● **Brief 1**
Rewrite the Boston Marathon text from "Now I understand" to "a great skill!", replacing "mental toughness" with "mental strength".
● **Brief 2**
Write the next part of the Boston Marathon text, picking up after its final sentence.

● **Selected text**
:::

Sagar Baheti- India’s First Visually-Impaired Athlete To Have Completed The Boston Marathon
Sagar Baheti, our visually-impaired guest writer, qualified for The Boston Marathon, which certainly is not easy to get through. The runners need a qualifying time that involves them running with a set date range on a certain type of course. This proud athlete tells us how his rare degenerative eye condition lead him to discover his passion for running. He’s of the opinion “What comes in your way, becomes the way.” Read on to know his road to Boston;
About 6 years ago, I had little or no clue about long distance running. Maybe I did not even consider it as a sport. Running was a warm up exercise during our Cricket camps. Today, I can take a little pride in saying that I’ve participated in the olympics of amateur running. The Boston Marathon, one of the most competitive modern day marathons and definitely not the easiest one to qualify for.
Now I understand how competitive the sport is. The test of endurance, speed and mental toughness it takes to cross the line at 26.2 miles. Like any other sport, it’s all about practice, strategy and skill. Yes you read that right, running well is a great skill!

:::

● **Supplied records**
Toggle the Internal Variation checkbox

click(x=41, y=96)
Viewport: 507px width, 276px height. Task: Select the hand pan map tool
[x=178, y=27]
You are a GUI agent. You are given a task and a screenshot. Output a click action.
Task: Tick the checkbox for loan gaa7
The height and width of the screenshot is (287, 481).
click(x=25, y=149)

:::

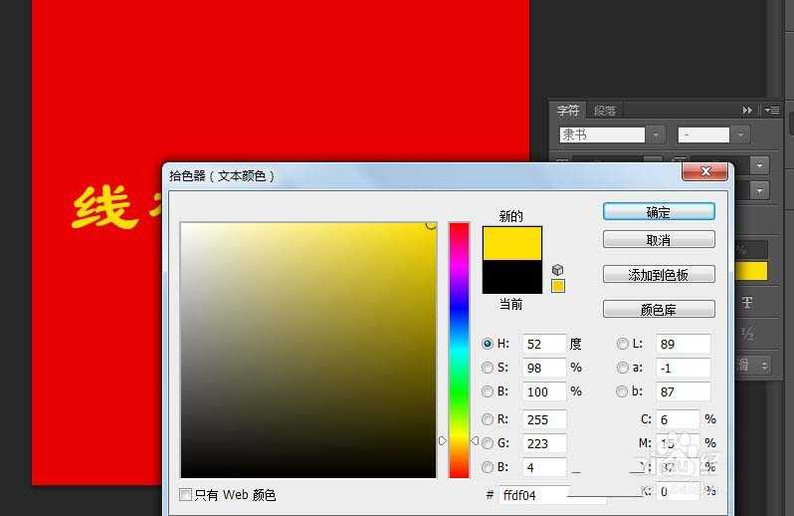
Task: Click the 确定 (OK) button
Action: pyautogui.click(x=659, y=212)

:::

● **Answer section 1**
Now I understand how competitive the sport is. The test of endurance, speed and mental strength it takes to cross the line at 26.2 miles. Like any other sport, it’s all about practice, strategy and skill. Yes you read that right, running well is a great skill!

● **Answer section 2**
What it took to understand this sport and be able to run Boston? A rare degenerative eye condition!
I was diagnosed with a macular degenerative eye condition that leads to a progressive loss of central vision. Playing cricket was out of my life. I missed playing a sport and so I considered other sports like basketball (I thought the big ball would help) but it didn’t work with the boundary lines and recognising faces of team members. Thanks to running getting popular in India in the last 5 years, I decided to give it a shot and run a 10K. I started with the Coorg escapade, a very scenic and challenging run. I crossed the line and that was a big deal just finishing 10k!
It felt good to have crossed a milestone. Now I wanted to do more and before I knew it, I was hooked to running! My vision at that point was still pretty good to be able to run by myself. But in a couple of years, I started missing the pot holes and small obstructions on the road.
A new challenge now! But this time, I wasn’t going to let anything stop me from pursuing my new found sport. I had to find a way to make it work. My research about this put me in touch with various visually-impaired running groups in the United States. I learnt about guide runners and the training a visually-impaired runner goes through. Back then, since running was a very nascent sport in India, people barely knew about guides and training. So, I decided to use all the information and ask help from my friends and trainers. When I had company, I would get out and go for long runs on roads and otherwise just run in my apartment complex and on the tread mill! Yeah, that’s how I trained. I then started to enjoy my runs and before I knew, I was running marathons now.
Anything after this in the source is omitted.